En el campo de la memoria histórica José María Jimeno Jurío abrió el camino en Navarra, aunque tuvo que enfrentarse también a muchas dificultades, amenazas… ¿Qué le debemos en ese apartado?
En lo que hoy denominamos memoria histórica mi aita fue el auténtico pionero, ya no solo en Euskal Herria, sino en todo el Estado. Comenzó con sus investigaciones en 1974, todavía en el franquismo, y desde luego en la clandestinidad más absoluta. Su objetivo en aquel momento fue realizar un listado identificando a los fusilados navarros a raíz del golpe de 1936, que fue completando con trabajos de mayor calado. Con los años fue rellenando miles de fichas, que convergieron finalmente en el proyecto de Altaffaylla. Actualmente esas fichas se han digitalizado por el Fondo documental UPNA-Parlamento de Navarra, y en los dos últimos años han servido como apoyatura documental para la exhumación, al menos, de una docena de cuerpos.

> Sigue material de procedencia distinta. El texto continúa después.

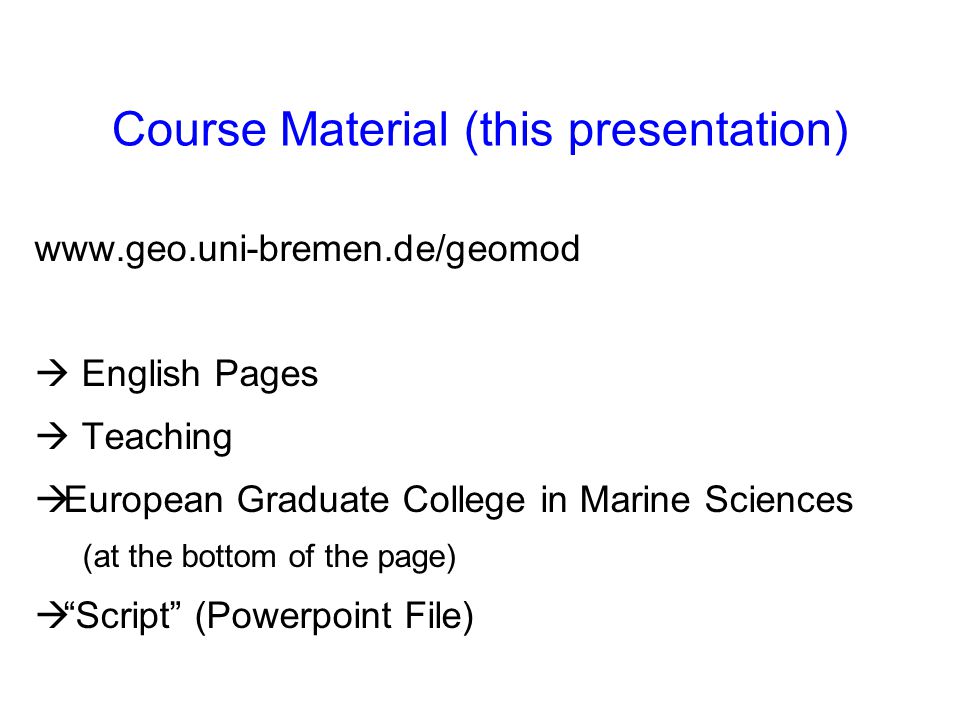
Task: Click the word Material in the heading
Action: [365, 130]
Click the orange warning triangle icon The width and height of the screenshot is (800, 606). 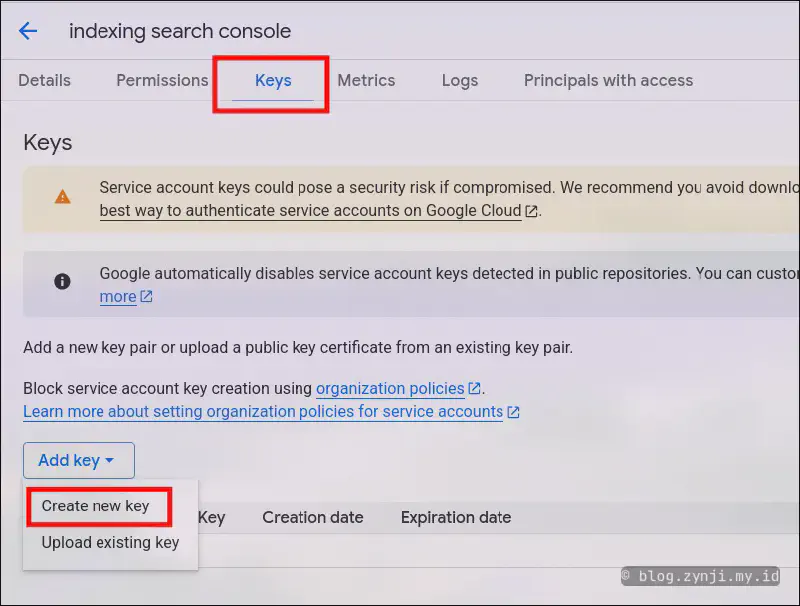[x=62, y=196]
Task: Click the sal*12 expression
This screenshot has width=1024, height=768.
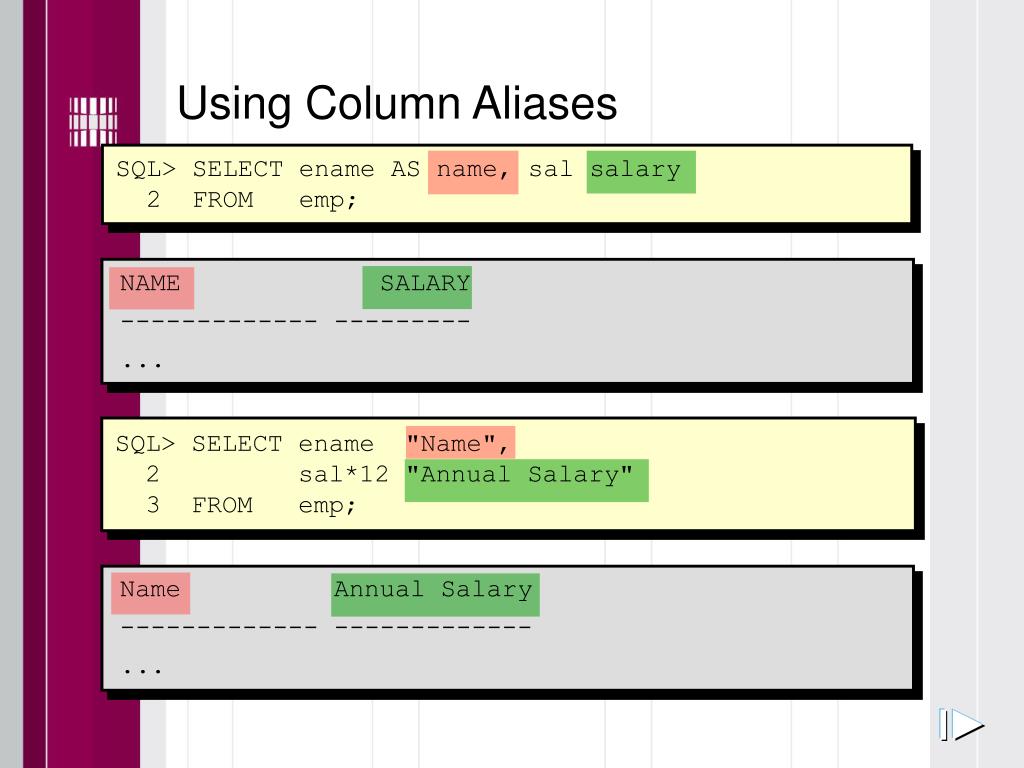Action: coord(343,475)
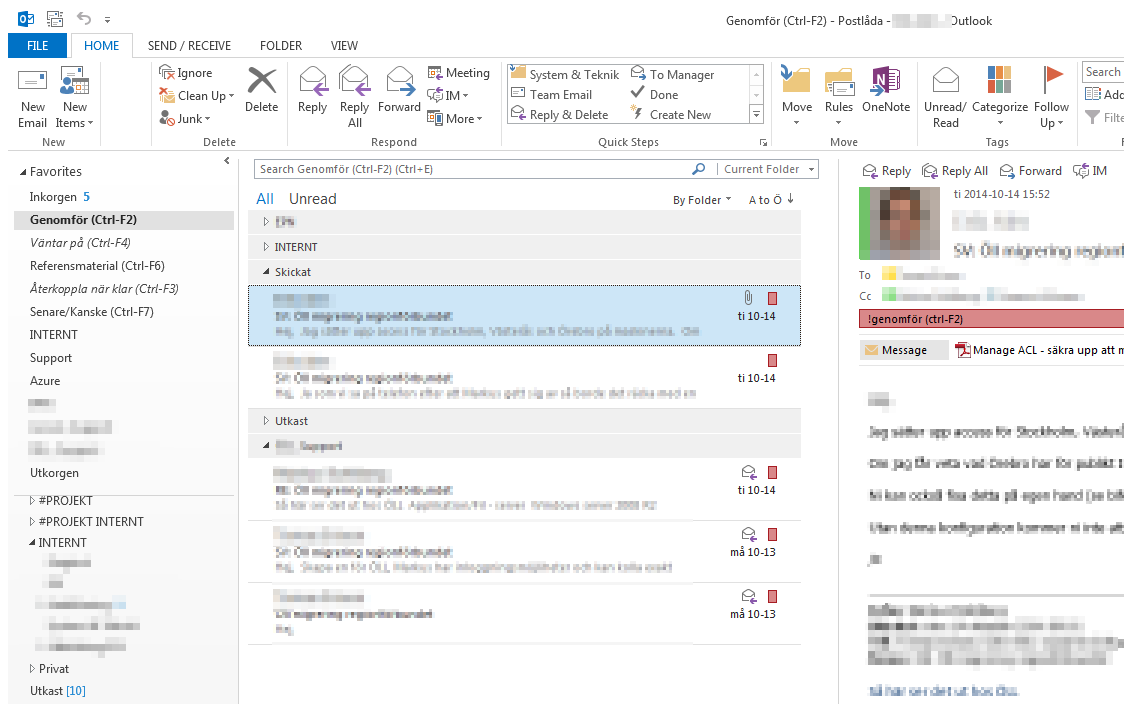This screenshot has width=1124, height=704.
Task: Toggle A to Ö sort order
Action: pos(771,200)
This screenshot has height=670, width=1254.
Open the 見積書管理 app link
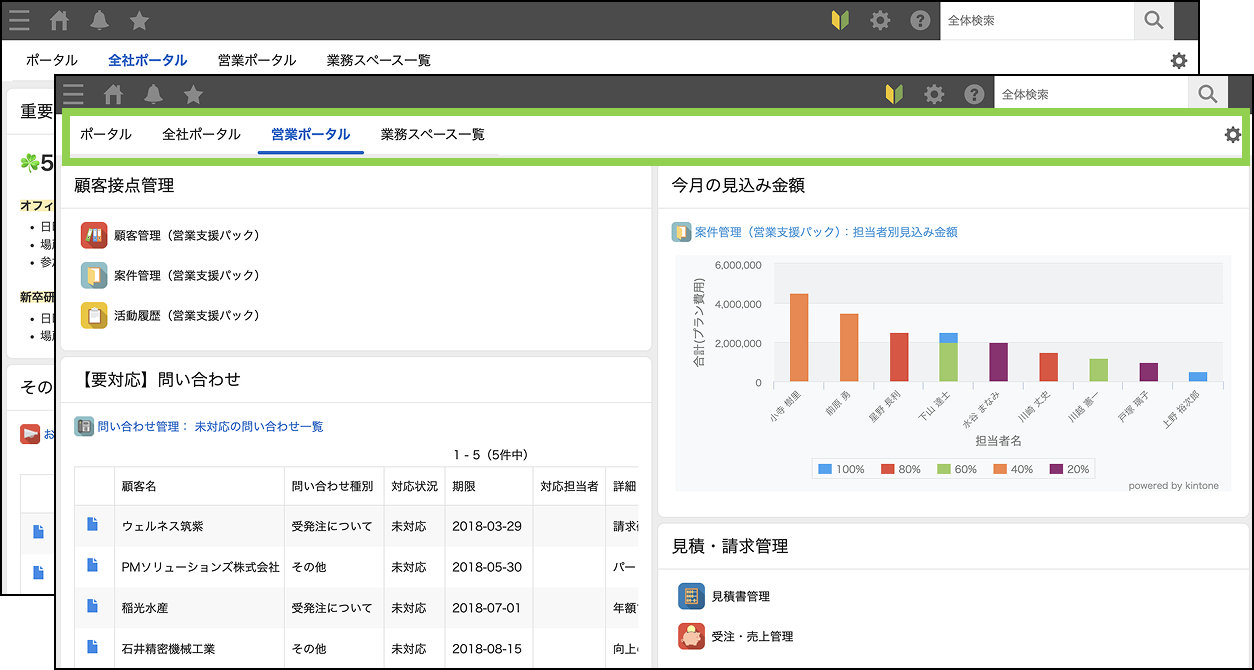coord(740,597)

Y en lo que se refiere al euskara, debía de ser una imagen impagable verlo a él, a Pablo Antoñana y a Jorge Cortés Izal recibiendo clases, ya mayores, de Asisko Urmeneta.
Aquellas clases de euskara eran increíbles. Y doy fe que, aunque Asisko lucía en aquel entonces ligera cresta y se evadían hablando de todo lo divino –para criticarlo, claro– y de todo lo humano, había un hueco para el euskara. En varias ocasiones me veía ayudando a mi padre con las etxerako-lanak del nor-nori-nork y demás con las que venía a casa. Aquel cuarteto de maestro y discípulos fueron, incluso, a un programa navideño de la ETB, a cantar con Oskorri. Nos organizaron un microbús y allá fuimos todas las familias. Fue una experiencia inolvidable.
Esta Medalla de Oro es importante, pero sin duda el mejor homenaje para su padre supongo que es la edición de sus «Obras Completas» (que además usted mismo dirige) y que lo será ahora y siempre leerlo…
Siempre digo que el mayor homenaje que se le ha tributado a mi padre ha sido este proyecto, del que ya hemos sacado 50 volúmenes y acabarán siendo alrededor de 65. Supone la reedición de todas sus publicaciones, pero también la publicación de infinidad de trabajos que dejó sin publicar, algunos tan importantes como la monografía de la represión del 36 en Sartaguda, el pueblo de las viudas. Ha sido un proyecto titánico, que ha podido ser una realidad gracias a la editorial Pamiela, que ha contado con la colaboración de Udalbide y Euskara Kultur Elkargoa.